Cazuza sobre a sua Ideologia.

“A minha ideologia é a da mudança. Nada de partido político. É a coisa de mudar o Brasil, em qualquer dimensão. Eu não tenho Partido, sério. Mas estou com as pessoas que podem mudar alguma coisa, dou a maior força. Sou socialista por vocação, por natureza, por amor mesmo. Porque acho que o socialismo está no meio, está entre o comunismo ditatorial e o capitalismo selvagem, num ponto onde a iniciativa privada pode dar alguma coisa também. “
“Quando fiz “Ideologia”, nem sabia o que isso queria dizer, fui ver no dicionário. Lá estava escrito que indica correntes de pensamentos iguais e tal… A música, por sua vez, é muito pessimista, porque, na verdade, é a história da minha geração, a de 30 anos, que viveu o vazio todo. É meio amarga porque a gente achava que ia mudar o mundo mesmo e o Brasil está igual; bateu uma enorme frustração. Nos conceitos sobre sexo, comportamento, virou alguma coisa, mas deixamos muito pelo caminho. A gente batalhou tanto e agora? Onde chegamos? Nossa geração ficou em que pé? “
“Antes de mais nada, mudou o patriotismo. Pra mim, o patriotismo não é essa coisa símbolos, como a bandeira. Mexe muito mais com o sentimento. Quando me enrolei na bandeira, no Rock in Rio, eu estava acreditando. A coisa de cuspir na bandeira, três anos depois, foi contra aquele ato teatral do espectador. Eu estava cuspindo no símbolo, na bandeira que simboliza mesmo é a família Orleans e Bragança. Acho que não é hora de teatro com bandeira. O momento é de criticar, de virar a mesa, de sair da merda. Antes eu me enrolei foi aquele clima de Tancredo Neves. Eu estava, como todo povo, inebriado por um sentimento de mudança, de esperança. A coisa do vai-pra-frente, algo lindo, um movimento sincero que se esvaziou por erro dos políticos. No Rock in Rio, cantei por dez minutos com a bandeira, sonhei, acreditei. Quando eu era adolescente, também acreditava. A gente não tinha descoberto a vaselina, o conchavo. Entrava com garra mesmo. Nem sei mais se essa garra existe hoje com os novos adolescentes. “

“o meu prazer, agora é risco de vida”

Cazuza sobre a AIDS

“De qualquer maneira, a Igreja e a direita estão com a faca e o queijo na mão. Já nem acho que tenha sido a CIA que botou o vírus da AIDS no mundo. Eles simplesmente usaram a doença. Botam na tevê que a AIDS mata para as pessoas ficarem horrorizadas com aquilo. É tudo um complô mesmo. Tanto que, na Europa, a coisa é tratada diferente, sem esse moralismo medieval. Mas aqui eles usam a coisa legal mesmo. Usaram, mas não conseguiram. Eu vejo as pessoas se amando muito, está todo mundo ótimo, com camisinha ou sem camisinha. Eles não venceram, não. E isso é luz. No disco que vou lançar, as músicas são assim, muito felizes, muito pra cima, cheias de luzes.”

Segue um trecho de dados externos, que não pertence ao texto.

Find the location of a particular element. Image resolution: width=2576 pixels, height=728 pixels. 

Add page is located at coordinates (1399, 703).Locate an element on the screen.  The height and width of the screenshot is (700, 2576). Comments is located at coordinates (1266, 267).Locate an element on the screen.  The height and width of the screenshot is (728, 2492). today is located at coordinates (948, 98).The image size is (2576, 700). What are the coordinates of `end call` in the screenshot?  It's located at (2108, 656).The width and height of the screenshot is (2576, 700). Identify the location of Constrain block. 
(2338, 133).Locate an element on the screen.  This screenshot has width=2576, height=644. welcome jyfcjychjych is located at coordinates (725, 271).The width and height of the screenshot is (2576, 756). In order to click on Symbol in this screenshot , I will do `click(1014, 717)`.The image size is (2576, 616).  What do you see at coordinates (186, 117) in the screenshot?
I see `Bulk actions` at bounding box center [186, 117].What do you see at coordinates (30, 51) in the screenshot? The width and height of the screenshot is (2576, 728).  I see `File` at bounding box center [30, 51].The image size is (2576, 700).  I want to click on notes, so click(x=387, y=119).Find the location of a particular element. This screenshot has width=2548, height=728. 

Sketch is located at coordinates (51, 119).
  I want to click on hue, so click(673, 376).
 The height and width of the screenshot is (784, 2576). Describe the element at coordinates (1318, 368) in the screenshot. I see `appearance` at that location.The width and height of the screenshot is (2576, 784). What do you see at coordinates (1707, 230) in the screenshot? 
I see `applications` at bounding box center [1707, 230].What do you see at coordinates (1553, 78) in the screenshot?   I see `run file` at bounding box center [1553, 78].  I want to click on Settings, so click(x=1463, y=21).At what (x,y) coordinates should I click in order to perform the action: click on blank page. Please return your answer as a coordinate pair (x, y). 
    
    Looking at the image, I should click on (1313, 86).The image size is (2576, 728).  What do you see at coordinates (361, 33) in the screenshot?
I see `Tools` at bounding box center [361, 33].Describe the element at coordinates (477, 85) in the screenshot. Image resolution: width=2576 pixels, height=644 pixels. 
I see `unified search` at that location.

“meus inimigos estão no Poder”

Cazuza sobre o governo Sarney e o fim do regime militar de 89.

“Aquele show no Palace foi uma coisa muito louca, porque eu acho que ele foi histórico para São Paulo… Teve as eleições de 15 de novembro e no primeiro de dezembro eu estava lá. E tinha aquele clima de euforia, as pessoas querendo acreditar novamente que tudo vai mudar, que pode mudar… Tanto que eu considero ‘Ideologia’ , ‘Brasil’, e ‘O tempo não pára’ uma trilogia de Sarney ao PT no poder. É uma trilogia de esperança… Eu nunca tive medo de falar quando eu estava de baixo astral. Acho que a gente não pode ficar ‘tudo bem’ o tempo todo: o mundo é ruim, as pessoas são ruins, o mal sempre vence, então tem esse lado forte. Mas agora estou numas da corrente do bem. Tô nessa e acho genial. Tudo bem: o mal tá lá, as pessoas ruins estão lá, pessoas mesquinhas, mas não vão me atrapalhar mais. Não vou mais sofrer por causa delas”.